Why the messaging to MSPs must evolve

Jenkins believes MSPs often sell security the wrong way. "Business owners don’t care about whether you're $80 or $100 a seat. They care that the laptop works Monday morning."

He describes a failed MSP pitch to ThreatLocker itself, back when the company was struggling to get laptops provisioned fast enough. "I didn't care about price. I needed someone to convince me that my team would be up and running."

That experience helped shape how ThreatLocker trains its partners. "Our salespeople will train MSPs. We’ll do demos for their customers. But we don’t talk about DLLs or ring-fencing to the end user. We talk about risk. We tell them: your employees can download anything—malware, backup tools that steal your data. We want to change that."

Product innovation rooted in operational use

While the core pillars of application control, ring-fencing and network policy remain, Jenkins highlights new features that reflect real-world usage.

One is "defense against configurations," which checks endpoints daily for weak settings—everything from open Windows directories to missing screen locks. Internally, it has another name: "dumbass configurations."

"We want you to get one report once a week that tells you where you've got failures," he says. "We're not just checking ThreatLocker settings. We check your whole environment."

MDR with teeth, not just alerts

Jenkins says MDR should mean more than detecting threats—it should enforce change. He recounts the case of an MSP in Kansas repeatedly warned about an open RDP port. "Eventually, someone gets on the server, starts scanning the network. So now we send a network policy to the MSP’s phone. Accept or reject. If you reject it, tell us why."

"Most of MDR isn't about someone attacking your server. It's about stopping the misconfigurations that make those attacks possible."

Remediation, in his view, isn't a software reinstall. "Recovery is not remediation. If you're restoring from backup, you haven't removed the problem."

Sovereignty and access controls

Jenkins also touches on jurisdictional sovereignty—a growing concern for European customers using US-based vendors. ThreatLocker, he says, mitigates this through its Irish legal entity, EU-based data centres, and built-in access restrictions.

"You can go in there and say ThreatLocker doesn’t have access to your data. You can choose which countries your data can be accessed from. We made that really visible after a Reddit post that got traction."

Even support access is tightly controlled. "If a support engineer accesses multiple accounts without logging a ticket, it gets flagged. Zero trust applies internally too. I don’t even have access to JIRA."

IPO ambitions, but no exit plan

Despite fielding acquisition interest, Jenkins says the plan is to go public. "We’re in the preparation of an IPO right now," he confirms.
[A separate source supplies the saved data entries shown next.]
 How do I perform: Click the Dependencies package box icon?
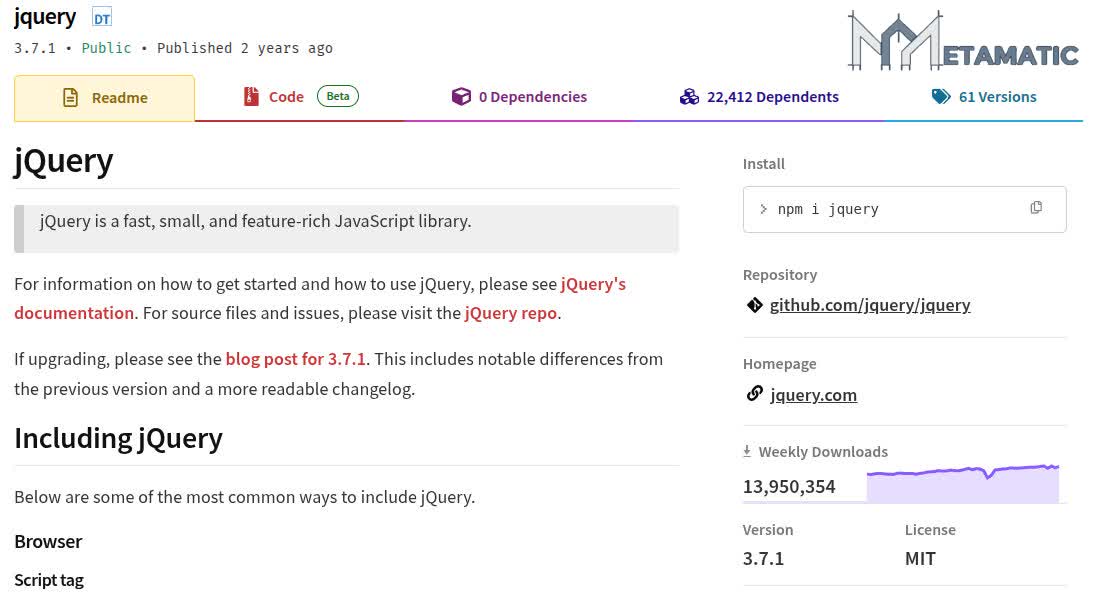[x=462, y=96]
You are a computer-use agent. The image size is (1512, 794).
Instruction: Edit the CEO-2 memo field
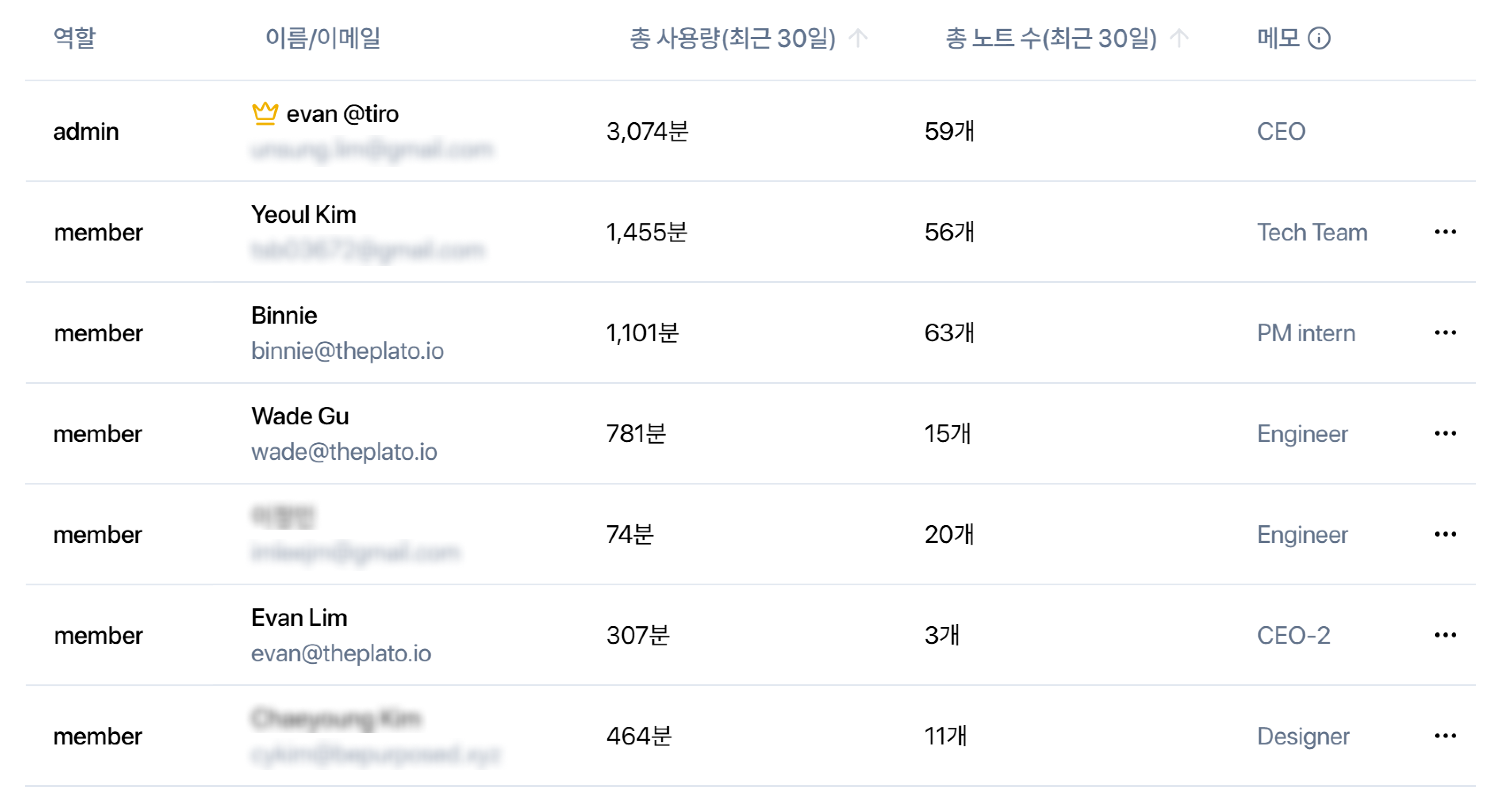click(x=1293, y=636)
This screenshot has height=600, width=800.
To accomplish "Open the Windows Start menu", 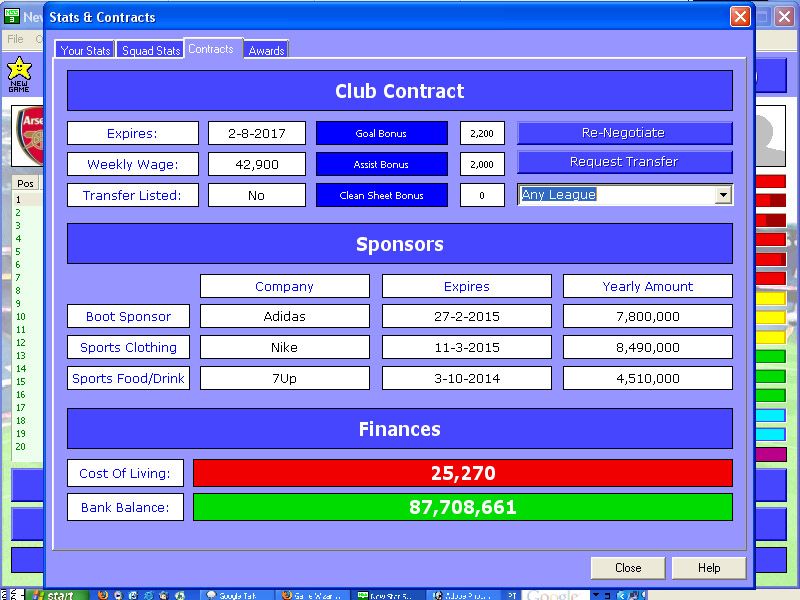I will [52, 595].
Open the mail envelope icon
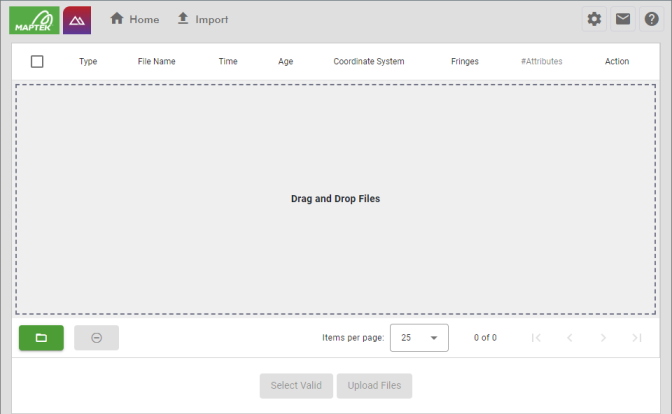Viewport: 672px width, 414px height. click(623, 19)
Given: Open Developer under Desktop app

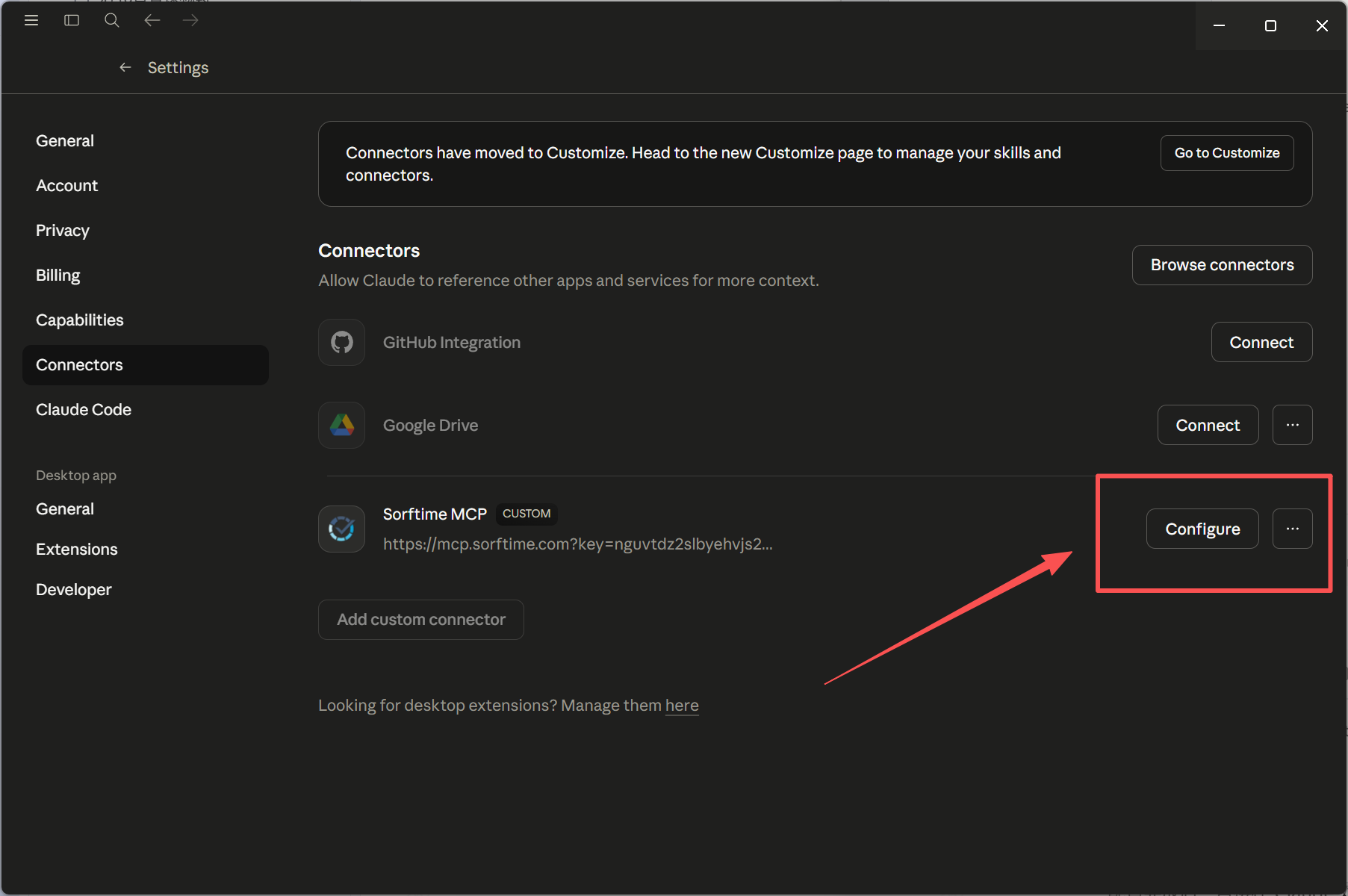Looking at the screenshot, I should pyautogui.click(x=74, y=590).
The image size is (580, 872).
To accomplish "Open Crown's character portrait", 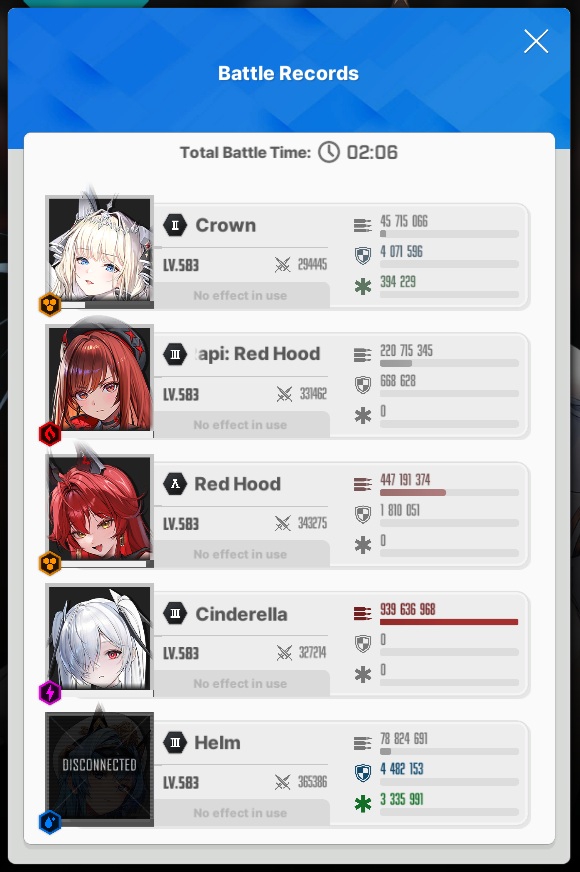I will [x=100, y=250].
"Success to me is that in ten years, 90% of the world blocks by default, shuts down ports by default. The only reason I would ever sell is if it helps us achieve that."

The company’s board remains founder-controlled, even after taking $250 million in investment. "Companies don’t run in the boardroom," Jenkins adds. "And if you’re doing something because your investor said to and it fails, it’s still your fault."

Final thoughts

In an industry increasingly driven by marketing, ThreatLocker’s credibility rests on deep technical investment, operational experience, and unflinching transparency. Jenkins knows the space is crowded—"80% of security tools are sugar pills," he says—but is betting that an uncompromising approach to product and service is what partners and end users really want.

"We have problems, like any growing company. But if a customer problem can’t be solved, escalate it. And if it still can’t be solved, call me. I don’t care if it’s 2am and they’re a 20-endpoint customer. That’s the culture. And we’re keeping it."